For the purposes of this review, the authors defined low-intensity interventions as:

  • Any unsupported psychological/psychosocial interventions
  • Any supported interventions that did not involve highly qualified mental health professionals
  • Interventions involving qualified mental health professionals, which involved <6 hours of contact per patient (for group treatment, average contact estimates per patient were calculated)

The authors searched far and wide for randomised, quasi-randomised and non-randomised studies with concurrent control patients, as well as full economic evaluations that compared two or more treatment options and considered both costs and consequences.

Studies involving adults and adolescents who were being treated for depression (not bipolar disorder) were included, but relatively few relevant studies were found. Only 17 trials were included and the authors felt that only 1 US-based RCT was directly relevant to the main focus of the review. The study involved providing patients with face-to-face, telephone and postal contact with trained ‘depression specialists’, but unfortunately it reported no difference between patients receiving the intervention and those receiving usual care in terms of relapse of depression over 12 months.
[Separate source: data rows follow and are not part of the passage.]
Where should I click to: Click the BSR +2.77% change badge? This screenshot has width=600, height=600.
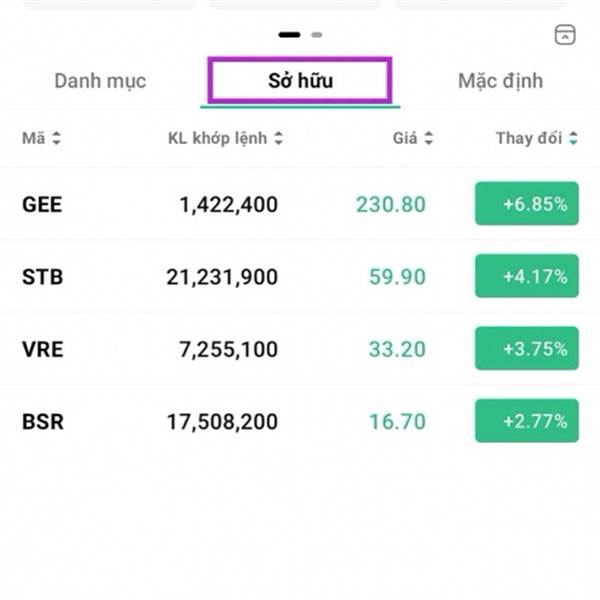(526, 421)
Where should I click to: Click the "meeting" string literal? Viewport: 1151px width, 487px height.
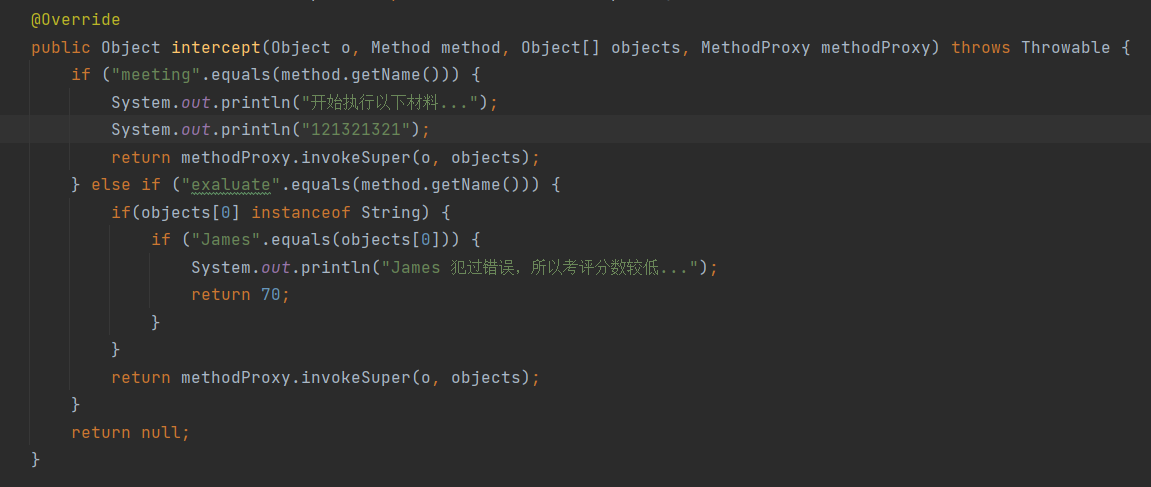tap(156, 75)
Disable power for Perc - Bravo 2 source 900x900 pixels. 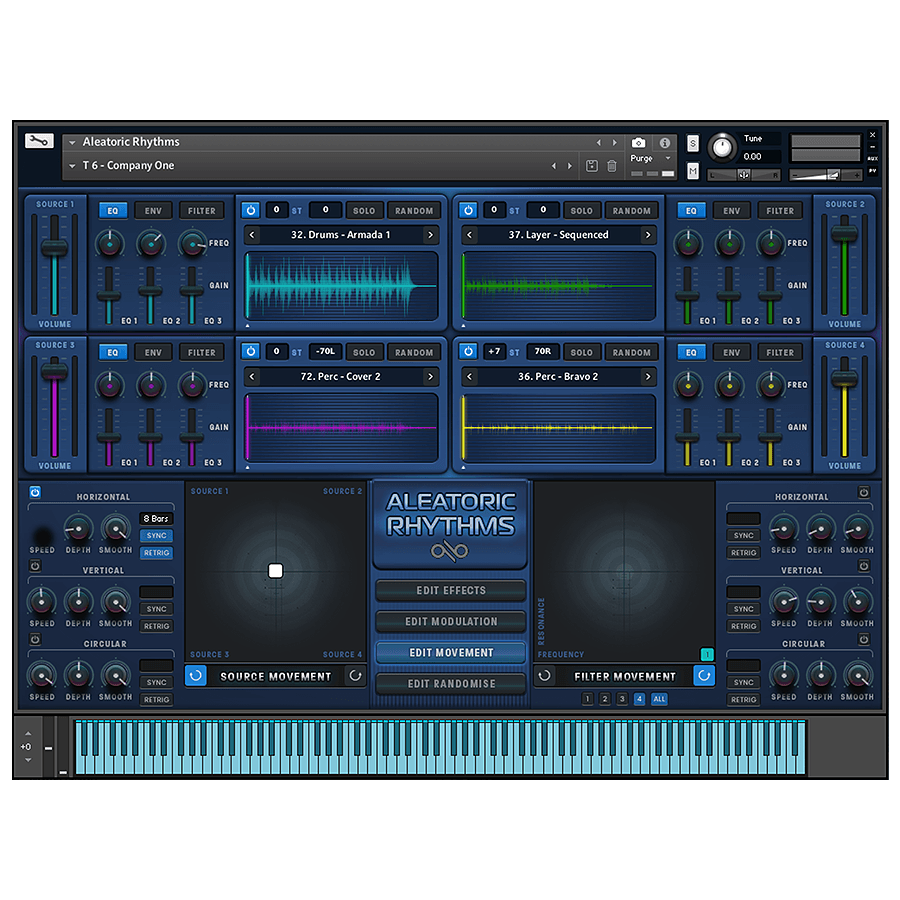[468, 352]
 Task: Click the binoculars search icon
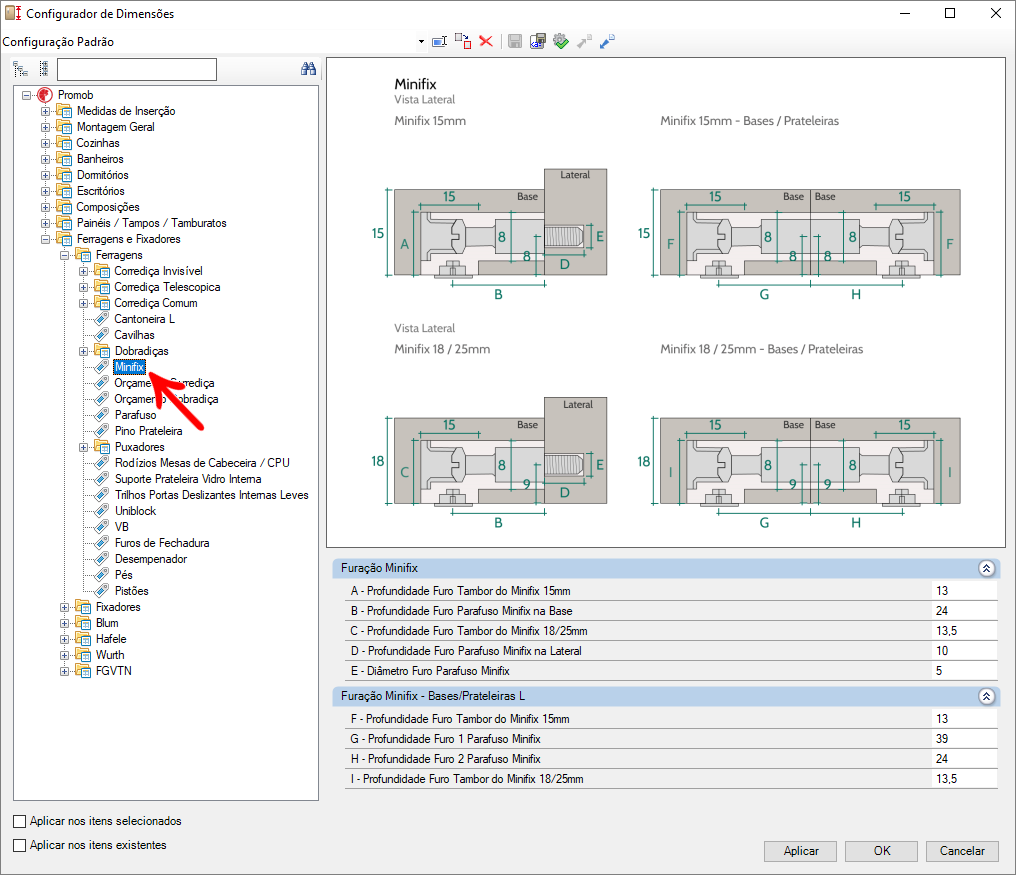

The study also found that the intervention may be a cost-effective use of resources when compared with usual care, but there was some uncertainty about how applicable the results of the US trial would be to the NHS.

The reviewers concluded:

There is inadequate evidence to determine the clinical effectiveness or cost-effectiveness of low-intensity interventions for the prevention of relapse or recurrence of depression. A scoping review of brief high-intensity therapies indicates that some approaches (e.g. MBCT in a group setting) have shown promise in some studies, but findings have not been consistent.

There is a need for further primary research, and careful consideration should be given to the scope of such research to inform this issue. It is important to evaluate the broader patient pathway accounting for the heterogeneous patient groups of interest.

Future RCTs should be conducted in a UK primary care setting and include adult participants in remission or recovery from depression. They should evaluate the quality of the intervention and consistency of delivery across practitioners where appropriate. The occurrence of relapse or recurrence should be measured using established methods, and functional outcomes as well as symptoms should be measured; data on QoL using a generic instrument, such as the EQ-5D, should be collected.

In the woodland we listen to a lot of Nick Drake, especially in the autumn.

Link

Rodgers M, Asaria M, Walker S, McMillan D, Lucock M, Harden M, et al. The clinical effectiveness and cost-effectiveness of low-intensity psychological interventions for the secondary prevention of relapse after depression: a systematic review (PDF). Health Technol Assess 2012;16(28).